WORK REQUEST -
Copy out exactly the lines spanning the line with "Select the 2025-12-31 date cell" to the line with "Task: Click the", inclusive, from the data underneath, with no pictures.

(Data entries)
»»

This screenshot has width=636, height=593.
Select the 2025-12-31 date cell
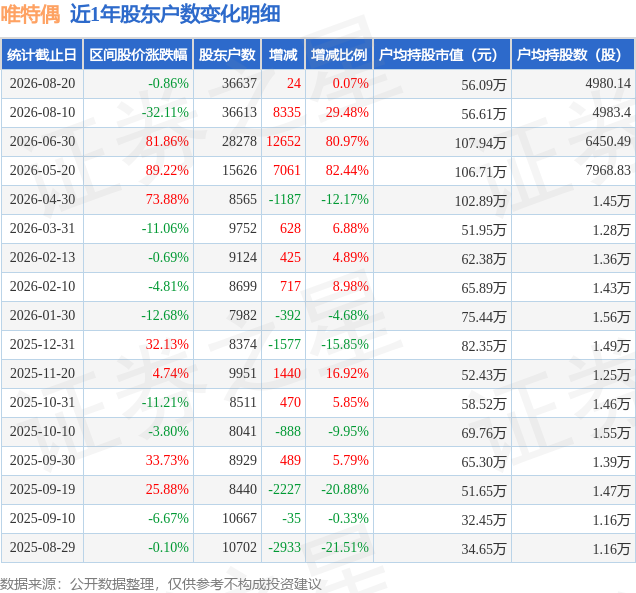[42, 344]
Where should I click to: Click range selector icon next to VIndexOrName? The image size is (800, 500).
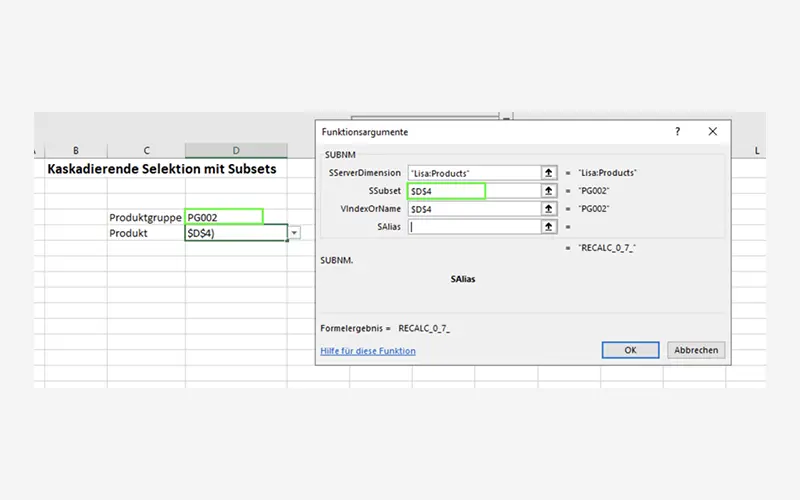pyautogui.click(x=548, y=209)
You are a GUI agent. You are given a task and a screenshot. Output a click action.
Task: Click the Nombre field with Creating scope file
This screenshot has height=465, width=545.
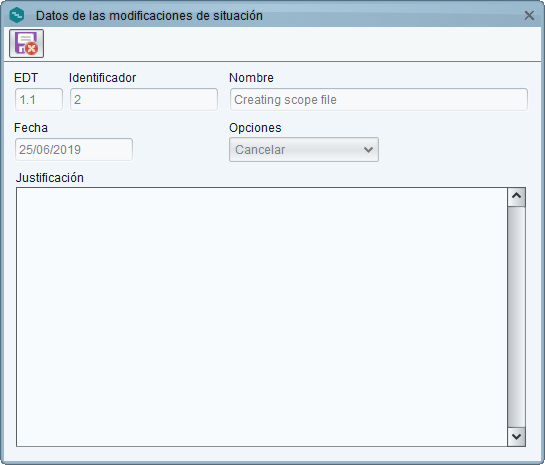[379, 100]
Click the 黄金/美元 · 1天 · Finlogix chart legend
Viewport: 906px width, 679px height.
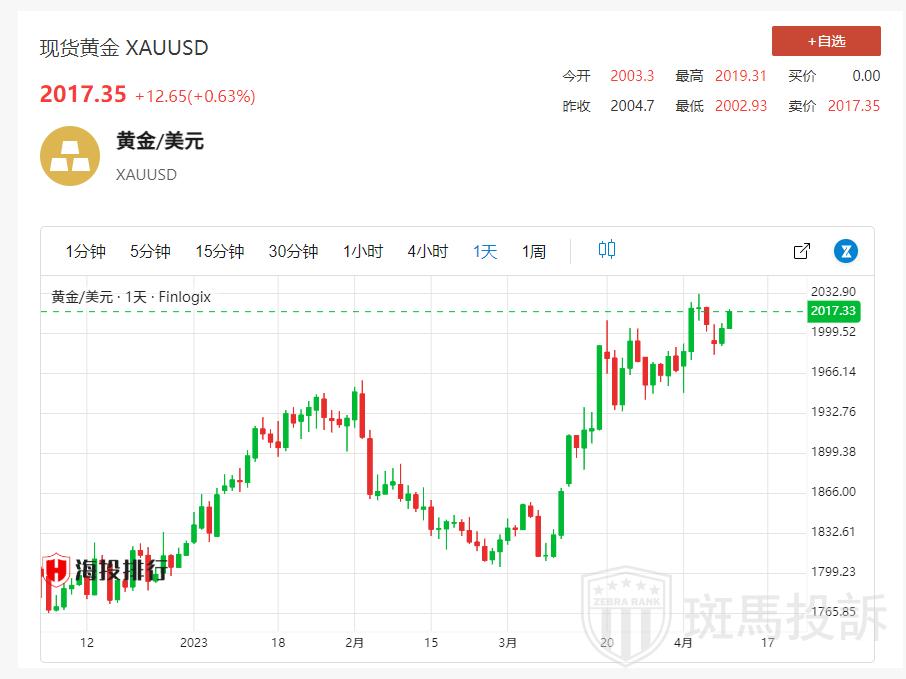tap(131, 297)
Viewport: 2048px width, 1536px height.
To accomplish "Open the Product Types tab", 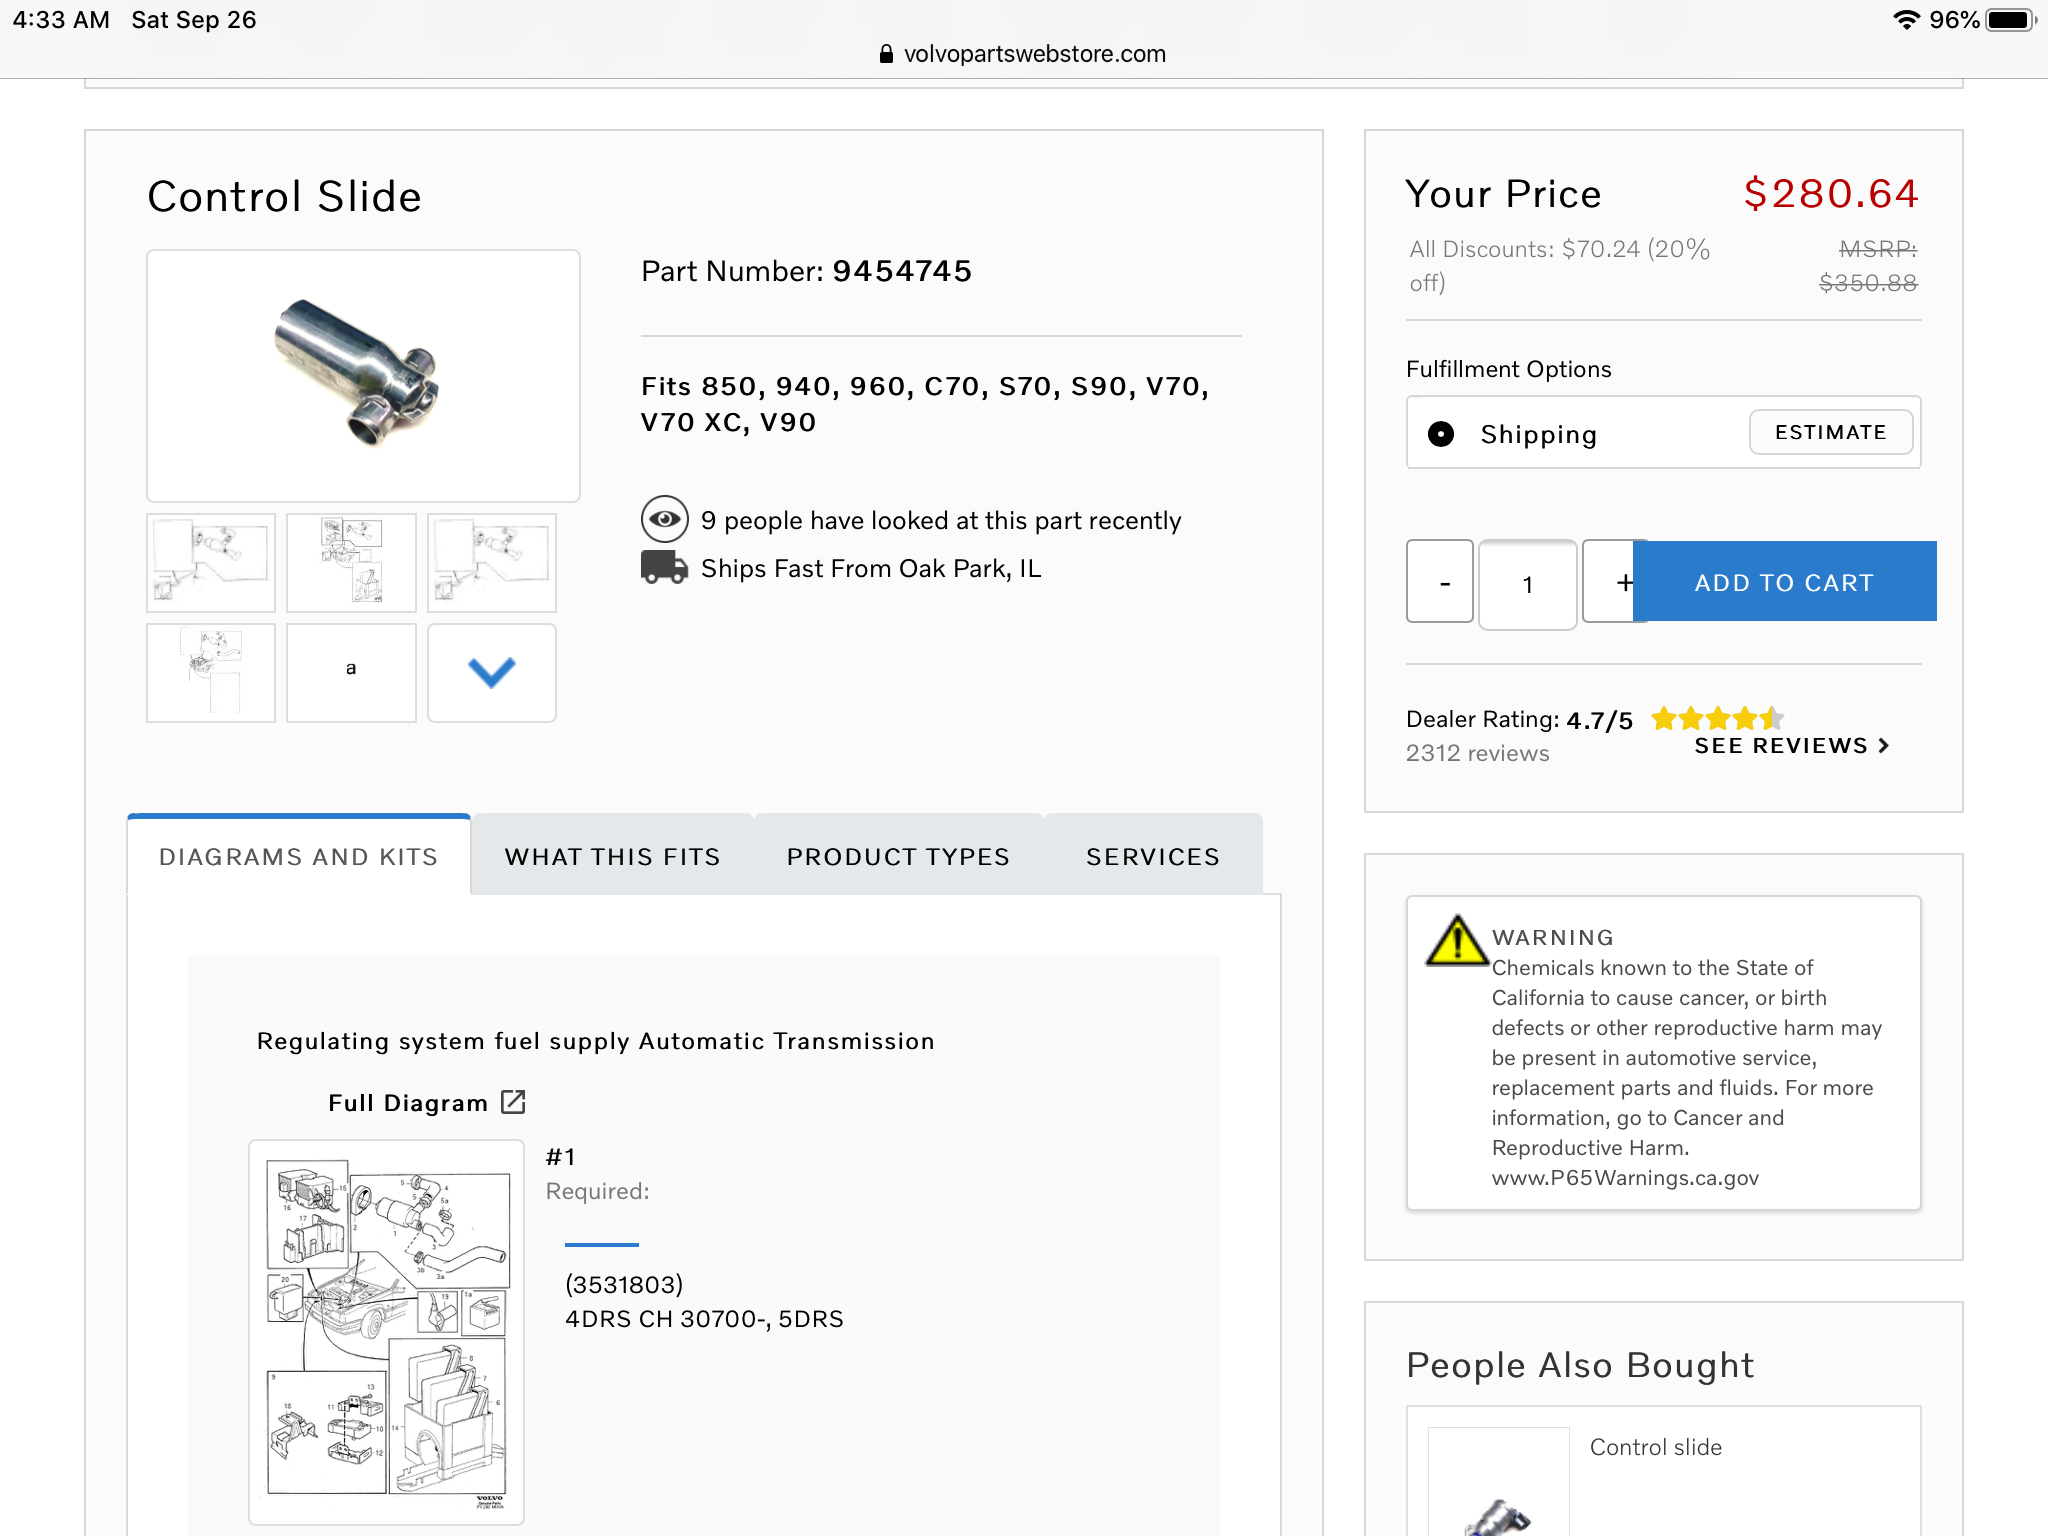I will [898, 857].
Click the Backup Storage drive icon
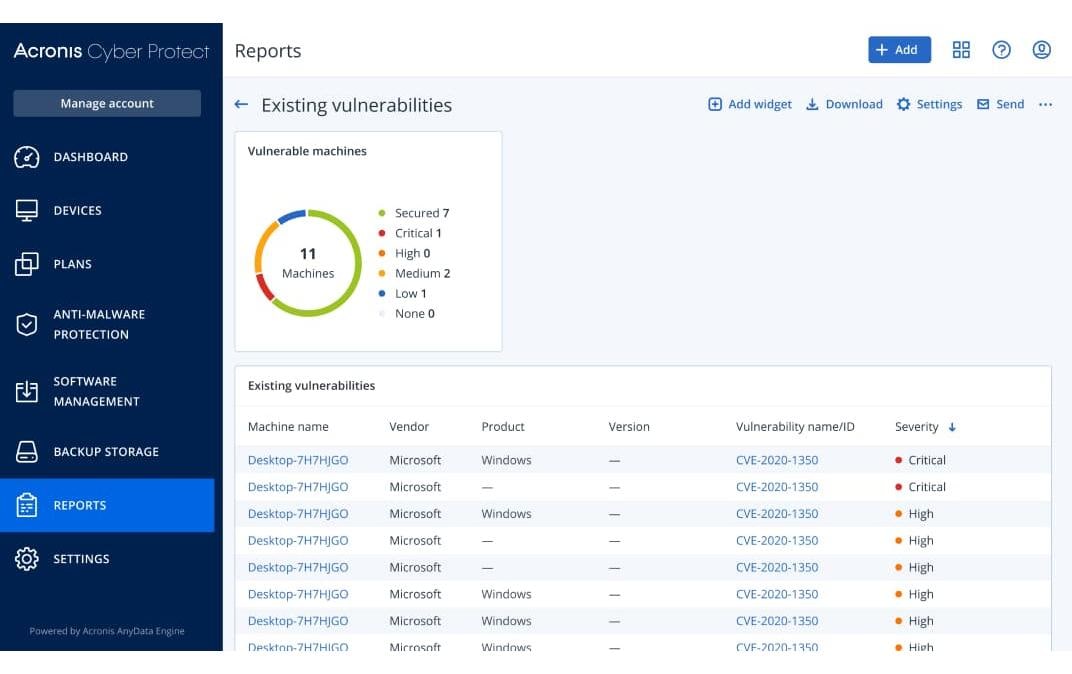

««

WRITTEN ANSWER -
Select the 2025-12-31 date cell
[42, 344]
Where should I click to: Click range selector icon next to VIndexOrName? The image size is (800, 500).
pyautogui.click(x=548, y=209)
You are a GUI agent. You are given a task and a screenshot. Output a click action.
Task: Click the Nombre field with Creating scope file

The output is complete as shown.